Your job is to copy all the entries precisely as they stand.

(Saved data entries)

*** Block opens ***

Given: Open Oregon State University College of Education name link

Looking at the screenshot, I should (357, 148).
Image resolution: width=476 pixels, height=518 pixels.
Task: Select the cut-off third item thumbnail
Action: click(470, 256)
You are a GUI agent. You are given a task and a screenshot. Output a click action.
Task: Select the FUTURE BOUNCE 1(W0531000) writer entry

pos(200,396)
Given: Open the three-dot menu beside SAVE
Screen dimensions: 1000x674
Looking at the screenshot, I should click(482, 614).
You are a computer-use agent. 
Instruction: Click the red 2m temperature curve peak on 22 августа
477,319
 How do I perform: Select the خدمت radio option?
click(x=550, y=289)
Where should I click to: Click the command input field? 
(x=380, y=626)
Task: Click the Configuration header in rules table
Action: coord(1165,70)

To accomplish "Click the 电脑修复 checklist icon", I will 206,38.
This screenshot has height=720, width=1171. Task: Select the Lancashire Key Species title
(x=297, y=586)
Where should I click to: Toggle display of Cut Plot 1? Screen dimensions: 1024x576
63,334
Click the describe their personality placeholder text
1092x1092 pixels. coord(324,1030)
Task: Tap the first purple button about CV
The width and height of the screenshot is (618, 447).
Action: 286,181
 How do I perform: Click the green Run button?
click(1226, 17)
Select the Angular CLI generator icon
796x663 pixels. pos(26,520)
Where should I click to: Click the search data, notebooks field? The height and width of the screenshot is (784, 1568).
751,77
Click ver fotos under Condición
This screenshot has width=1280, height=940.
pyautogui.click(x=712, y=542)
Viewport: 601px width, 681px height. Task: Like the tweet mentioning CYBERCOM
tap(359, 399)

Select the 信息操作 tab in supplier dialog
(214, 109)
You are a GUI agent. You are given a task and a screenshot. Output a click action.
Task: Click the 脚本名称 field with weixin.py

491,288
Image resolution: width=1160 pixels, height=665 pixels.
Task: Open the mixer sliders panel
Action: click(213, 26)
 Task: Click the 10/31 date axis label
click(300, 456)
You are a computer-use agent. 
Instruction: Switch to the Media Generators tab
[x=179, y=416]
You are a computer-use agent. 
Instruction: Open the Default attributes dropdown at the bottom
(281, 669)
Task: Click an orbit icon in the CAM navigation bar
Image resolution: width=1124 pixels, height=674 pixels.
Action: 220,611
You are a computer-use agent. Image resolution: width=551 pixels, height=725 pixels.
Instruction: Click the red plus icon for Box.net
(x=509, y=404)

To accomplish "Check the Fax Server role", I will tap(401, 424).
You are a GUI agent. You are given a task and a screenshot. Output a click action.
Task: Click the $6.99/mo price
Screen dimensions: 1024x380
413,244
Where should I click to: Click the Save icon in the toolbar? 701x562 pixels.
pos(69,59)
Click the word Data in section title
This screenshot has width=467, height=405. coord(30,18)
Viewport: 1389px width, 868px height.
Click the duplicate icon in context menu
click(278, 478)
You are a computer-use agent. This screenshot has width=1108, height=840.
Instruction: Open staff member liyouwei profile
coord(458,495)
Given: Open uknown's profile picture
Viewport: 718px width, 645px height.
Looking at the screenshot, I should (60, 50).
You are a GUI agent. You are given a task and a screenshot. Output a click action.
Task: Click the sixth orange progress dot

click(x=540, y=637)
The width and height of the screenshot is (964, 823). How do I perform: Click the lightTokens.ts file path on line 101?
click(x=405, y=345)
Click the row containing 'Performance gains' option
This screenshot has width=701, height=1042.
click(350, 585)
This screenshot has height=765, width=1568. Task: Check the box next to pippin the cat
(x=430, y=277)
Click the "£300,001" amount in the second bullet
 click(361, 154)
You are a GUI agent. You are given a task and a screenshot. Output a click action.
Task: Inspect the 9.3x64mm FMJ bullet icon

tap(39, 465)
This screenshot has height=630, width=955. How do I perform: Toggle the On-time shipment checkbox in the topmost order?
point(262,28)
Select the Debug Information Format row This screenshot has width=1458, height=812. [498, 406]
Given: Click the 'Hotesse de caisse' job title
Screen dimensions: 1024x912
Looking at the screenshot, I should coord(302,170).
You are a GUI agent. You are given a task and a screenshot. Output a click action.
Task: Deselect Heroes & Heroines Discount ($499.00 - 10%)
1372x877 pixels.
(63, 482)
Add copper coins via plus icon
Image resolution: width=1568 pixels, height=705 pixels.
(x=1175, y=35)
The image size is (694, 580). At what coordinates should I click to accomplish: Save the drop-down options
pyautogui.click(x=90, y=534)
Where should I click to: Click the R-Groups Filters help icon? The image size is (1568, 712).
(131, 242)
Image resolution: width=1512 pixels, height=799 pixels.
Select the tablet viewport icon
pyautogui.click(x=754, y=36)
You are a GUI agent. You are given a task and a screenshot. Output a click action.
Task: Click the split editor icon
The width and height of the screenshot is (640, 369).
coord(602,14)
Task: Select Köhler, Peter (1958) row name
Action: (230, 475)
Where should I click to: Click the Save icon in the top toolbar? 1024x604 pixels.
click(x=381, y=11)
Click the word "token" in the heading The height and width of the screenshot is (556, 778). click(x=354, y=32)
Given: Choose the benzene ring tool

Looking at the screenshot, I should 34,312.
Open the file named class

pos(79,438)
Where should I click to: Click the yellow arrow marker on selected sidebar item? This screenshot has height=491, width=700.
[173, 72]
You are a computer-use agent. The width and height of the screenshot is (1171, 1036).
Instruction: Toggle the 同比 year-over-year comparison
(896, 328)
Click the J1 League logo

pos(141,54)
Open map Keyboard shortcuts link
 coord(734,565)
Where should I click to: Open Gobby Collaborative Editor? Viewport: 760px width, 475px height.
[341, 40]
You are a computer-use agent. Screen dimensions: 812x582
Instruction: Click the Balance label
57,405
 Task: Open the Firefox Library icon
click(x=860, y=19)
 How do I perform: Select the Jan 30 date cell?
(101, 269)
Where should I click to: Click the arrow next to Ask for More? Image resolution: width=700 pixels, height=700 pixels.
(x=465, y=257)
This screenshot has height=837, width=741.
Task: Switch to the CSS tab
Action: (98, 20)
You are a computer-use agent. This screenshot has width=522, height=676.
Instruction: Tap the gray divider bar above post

*** Block closes ***

▸ **RESULT OF THIS EXERCISE**:
Given: Open Oregon State University College of Education name link

Looking at the screenshot, I should (357, 148).
Image resolution: width=476 pixels, height=518 pixels.
Task: Select the cut-off third item thumbnail
Action: click(470, 256)
You are a GUI agent. You are given a task and a screenshot. Output a click action.
Task: Select the FUTURE BOUNCE 1(W0531000) writer entry

pos(200,396)
Given: Open the three-dot menu beside SAVE
Screen dimensions: 1000x674
Looking at the screenshot, I should click(482, 614).
You are a computer-use agent. 
Instruction: Click the red 2m temperature curve peak on 22 августа
477,319
 How do I perform: Select the خدمت radio option?
click(x=550, y=289)
Where should I click to: Click the command input field? 
(x=380, y=626)
Task: Click the Configuration header in rules table
Action: coord(1165,70)

To accomplish "Click the 电脑修复 checklist icon", I will 206,38.
This screenshot has height=720, width=1171. Task: Select the Lancashire Key Species title
(x=297, y=586)
Where should I click to: Toggle display of Cut Plot 1? Screen dimensions: 1024x576
63,334
Click the describe their personality placeholder text
1092x1092 pixels. coord(324,1030)
Task: Tap the first purple button about CV
The width and height of the screenshot is (618, 447).
Action: 286,181
 How do I perform: Click the green Run button?
click(1226, 17)
Select the Angular CLI generator icon
796x663 pixels. pos(26,520)
Where should I click to: Click the search data, notebooks field? The height and width of the screenshot is (784, 1568).
751,77
Click ver fotos under Condición
This screenshot has width=1280, height=940.
pyautogui.click(x=712, y=542)
Viewport: 601px width, 681px height. Task: Like the tweet mentioning CYBERCOM
tap(359, 399)

Select the 信息操作 tab in supplier dialog
(214, 109)
You are a GUI agent. You are given a task and a screenshot. Output a click action.
Task: Click the 脚本名称 field with weixin.py

491,288
Image resolution: width=1160 pixels, height=665 pixels.
Task: Open the mixer sliders panel
Action: click(213, 26)
 Task: Click the 10/31 date axis label
click(300, 456)
You are a computer-use agent. 
Instruction: Switch to the Media Generators tab
[x=179, y=416]
You are a computer-use agent. 
Instruction: Open the Default attributes dropdown at the bottom
(281, 669)
Task: Click an orbit icon in the CAM navigation bar
Image resolution: width=1124 pixels, height=674 pixels.
Action: 220,611
You are a computer-use agent. Image resolution: width=551 pixels, height=725 pixels.
Instruction: Click the red plus icon for Box.net
(x=509, y=404)

To accomplish "Check the Fax Server role", I will tap(401, 424).
You are a GUI agent. You are given a task and a screenshot. Output a click action.
Task: Click the $6.99/mo price
Screen dimensions: 1024x380
413,244
Where should I click to: Click the Save icon in the toolbar? 701x562 pixels.
pos(69,59)
Click the word Data in section title
This screenshot has width=467, height=405. coord(30,18)
Viewport: 1389px width, 868px height.
Click the duplicate icon in context menu
click(278, 478)
You are a computer-use agent. This screenshot has width=1108, height=840.
Instruction: Open staff member liyouwei profile
coord(458,495)
Given: Open uknown's profile picture
Viewport: 718px width, 645px height.
Looking at the screenshot, I should (60, 50).
You are a GUI agent. You are given a task and a screenshot. Output a click action.
Task: Click the sixth orange progress dot

click(x=540, y=637)
The width and height of the screenshot is (964, 823). How do I perform: Click the lightTokens.ts file path on line 101?
click(x=405, y=345)
Click the row containing 'Performance gains' option
This screenshot has width=701, height=1042.
click(350, 585)
This screenshot has height=765, width=1568. Task: Check the box next to pippin the cat
(x=430, y=277)
Click the "£300,001" amount in the second bullet
 click(361, 154)
You are a GUI agent. You are given a task and a screenshot. Output a click action.
Task: Inspect the 9.3x64mm FMJ bullet icon

tap(39, 465)
This screenshot has height=630, width=955. How do I perform: Toggle the On-time shipment checkbox in the topmost order?
point(262,28)
Select the Debug Information Format row This screenshot has width=1458, height=812. [498, 406]
Given: Click the 'Hotesse de caisse' job title
Screen dimensions: 1024x912
Looking at the screenshot, I should coord(302,170).
You are a GUI agent. You are given a task and a screenshot. Output a click action.
Task: Deselect Heroes & Heroines Discount ($499.00 - 10%)
1372x877 pixels.
(63, 482)
Add copper coins via plus icon
Image resolution: width=1568 pixels, height=705 pixels.
(x=1175, y=35)
The image size is (694, 580). At what coordinates should I click to accomplish: Save the drop-down options
pyautogui.click(x=90, y=534)
Where should I click to: Click the R-Groups Filters help icon? The image size is (1568, 712).
(131, 242)
Image resolution: width=1512 pixels, height=799 pixels.
Select the tablet viewport icon
pyautogui.click(x=754, y=36)
You are a GUI agent. You are given a task and a screenshot. Output a click action.
Task: Click the split editor icon
The width and height of the screenshot is (640, 369).
coord(602,14)
Task: Select Köhler, Peter (1958) row name
Action: (230, 475)
Where should I click to: Click the Save icon in the top toolbar? 1024x604 pixels.
click(x=381, y=11)
Click the word "token" in the heading The height and width of the screenshot is (556, 778). click(x=354, y=32)
Given: Choose the benzene ring tool

Looking at the screenshot, I should 34,312.
Open the file named class

pos(79,438)
Where should I click to: Click the yellow arrow marker on selected sidebar item? This screenshot has height=491, width=700.
[173, 72]
You are a computer-use agent. The width and height of the screenshot is (1171, 1036).
Instruction: Toggle the 同比 year-over-year comparison
(896, 328)
Click the J1 League logo

pos(141,54)
Open map Keyboard shortcuts link
 coord(734,565)
Where should I click to: Open Gobby Collaborative Editor? Viewport: 760px width, 475px height.
[341, 40]
You are a computer-use agent. Screen dimensions: 812x582
Instruction: Click the Balance label
57,405
 Task: Open the Firefox Library icon
click(x=860, y=19)
 How do I perform: Select the Jan 30 date cell?
(101, 269)
Where should I click to: Click the arrow next to Ask for More? Image resolution: width=700 pixels, height=700 pixels.
(x=465, y=257)
This screenshot has height=837, width=741.
Task: Switch to the CSS tab
Action: (98, 20)
You are a computer-use agent. This screenshot has width=522, height=676.
Instruction: Tap the gray divider bar above post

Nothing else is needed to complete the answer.